The next time I experienced tough love, was when JoDee had jumped a wall to escape a rehab in Phoenix, AZ. It was an unseasonably warm day in early November. JoDee had been in rehab for exactly 30 days. It was Saturday. AC was mowing the lawn in an effort to pick up leaves, the girls were wondering around the house doing what kids do, the boys were in their rooms playing XBOX/PS3. I noticed my cell phone had a missed call. While I was listening to the voicemail, it rang again. The Changing Lives Center was calling me on a Saturday? That can’t be good. I answered the phone and Mimi, the case manager, asked me if I had heard from JoDee. When I told her I hadn’t she informed me that JoDee had jumped a wall with two other girls, both known crystal Meth users, and was gone. This began the three worst weeks of my life. Not hearing from her, not knowing where she is, was hell. Reality and Fear and Denial all played a part. Fear reminded me she could be dead or in jail. I called hospitals and police stations every day, twice a day. Reality reminded me she was definitely using, so I moved all the money from her bank account into mine so she wouldn’t have access to it. In the end, she finally called looking for money, from a blocked number. She claimed to still be clean but liked Arizona and wanted to stay. She only needed money for food and some personal items so couldn’t I just give her a little money? Denial stepped in, and I agreed. Denial helped me believe her. Denial’s gently presences let me process the odds of clean vs using, lying vs truth, without judging me for my struggle. I told her to call me back in a little bit so I could figure out how to get her money (I had cancelled her Debt Card). As I hung up the phone, I felt the dreaded stare from Reality. Daring me to give her the money. Daring me to ignore what I knew was true. Could I really leave my child stranded a zillion miles away with no money? How would she eat? Where would she sleep? What if she was being taken advantage of? What if she was selling her body? Her soul? What if she uses the money to use, over-dose and die? I would have given her the money that killed her?

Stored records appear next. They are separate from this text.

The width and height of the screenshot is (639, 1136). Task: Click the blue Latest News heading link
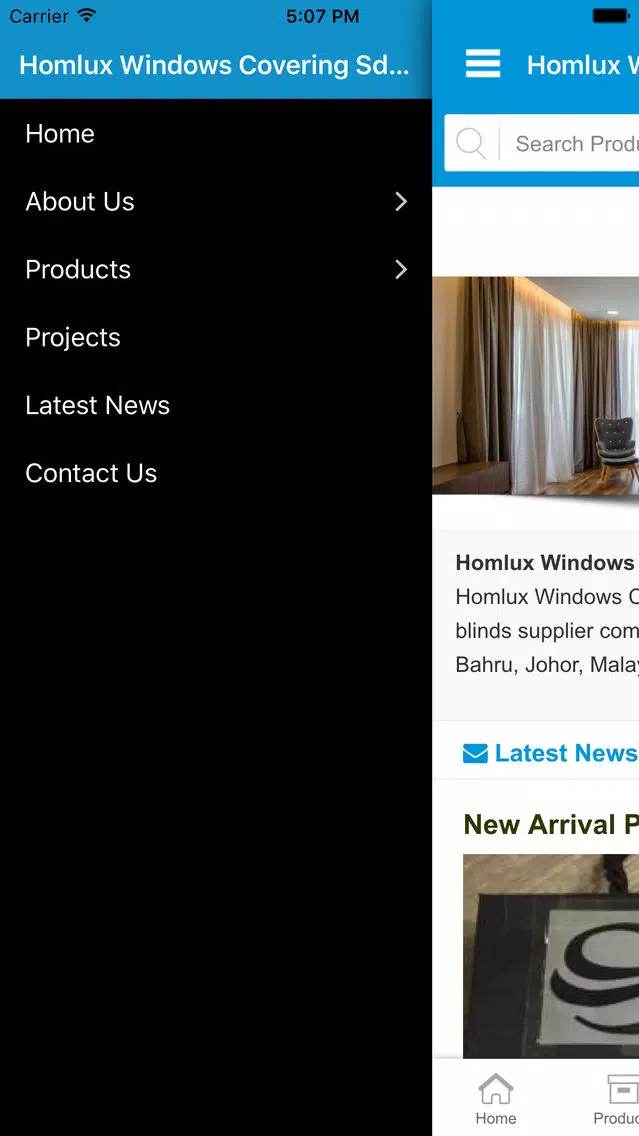pos(566,753)

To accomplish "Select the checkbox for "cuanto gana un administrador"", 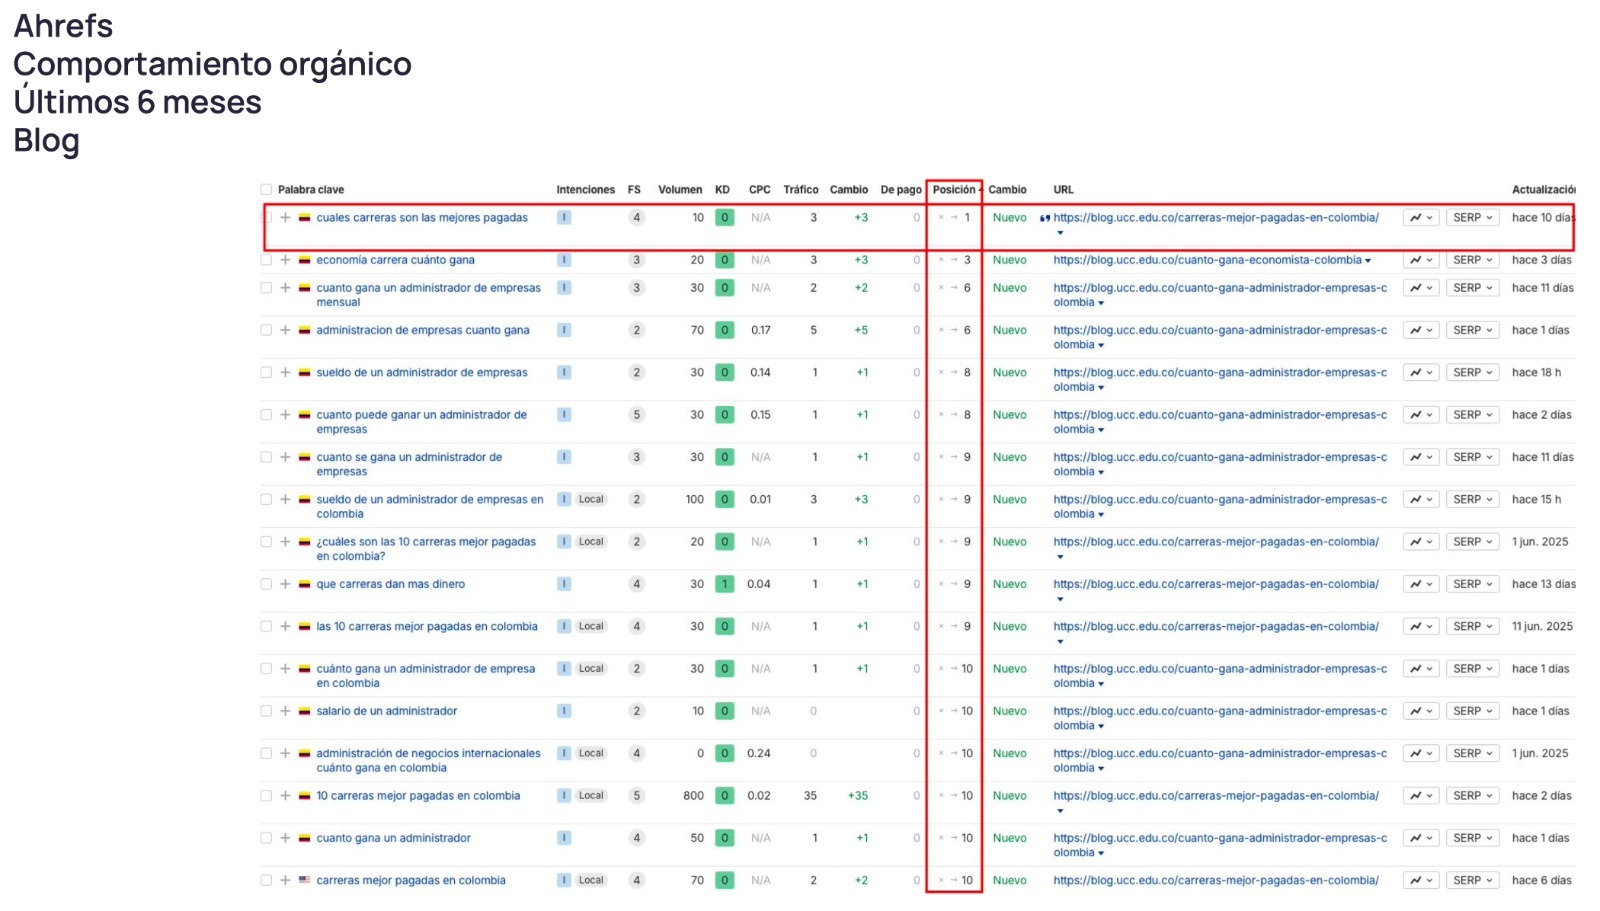I will click(266, 838).
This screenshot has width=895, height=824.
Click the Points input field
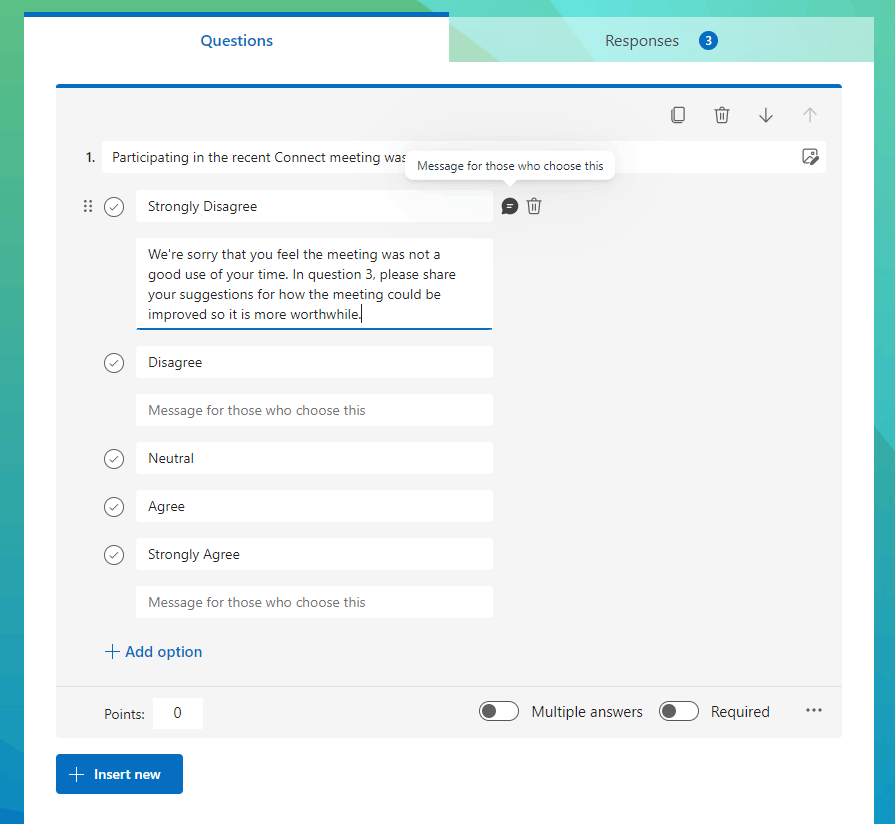point(178,713)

Reality followed me around the house, nagging me. I locked myself in the bathroom and kneel down on the rug next to the bathtub, crying and begging for some clarity of mind. Begging and bargaining for a miracle. Pleading for a different outcome. Pounding my hands on the floor trying to get the attention of some divine intervention, until my hands were numb. But all the begging, pleading, bargaining was not going to change anything. AC fought his way into the bathroom and forced me to my feet. He looked me in the eye and said you know what you have to do, be strong. Over his shoulder, squeezed in the corner, was Reality, looking menacing and mean, but clear-headed, something I wasn’t.

When JoDee called back, I refused to give her money. I told her I would only get her a plane ticket home. I told her she could not go back to the center to get her belongings because shew would sell them (and I had already had my Uncle who lived close by, pick them up). I told her not to call me back until she was ready to come home. Even though she called from a blocked number, even though it felt like abandoning my daughter, and turned my heart into stone, and my soul limped in pain, I hung up on her. AC started to tell me what a good job I did even though it was hard. I yelled at him to shut up, shut the fuck up. I watched Denial disappear through my kitchen door. I walked into my room, and crawled in bed fully dressed, and laying right next to me was Despair.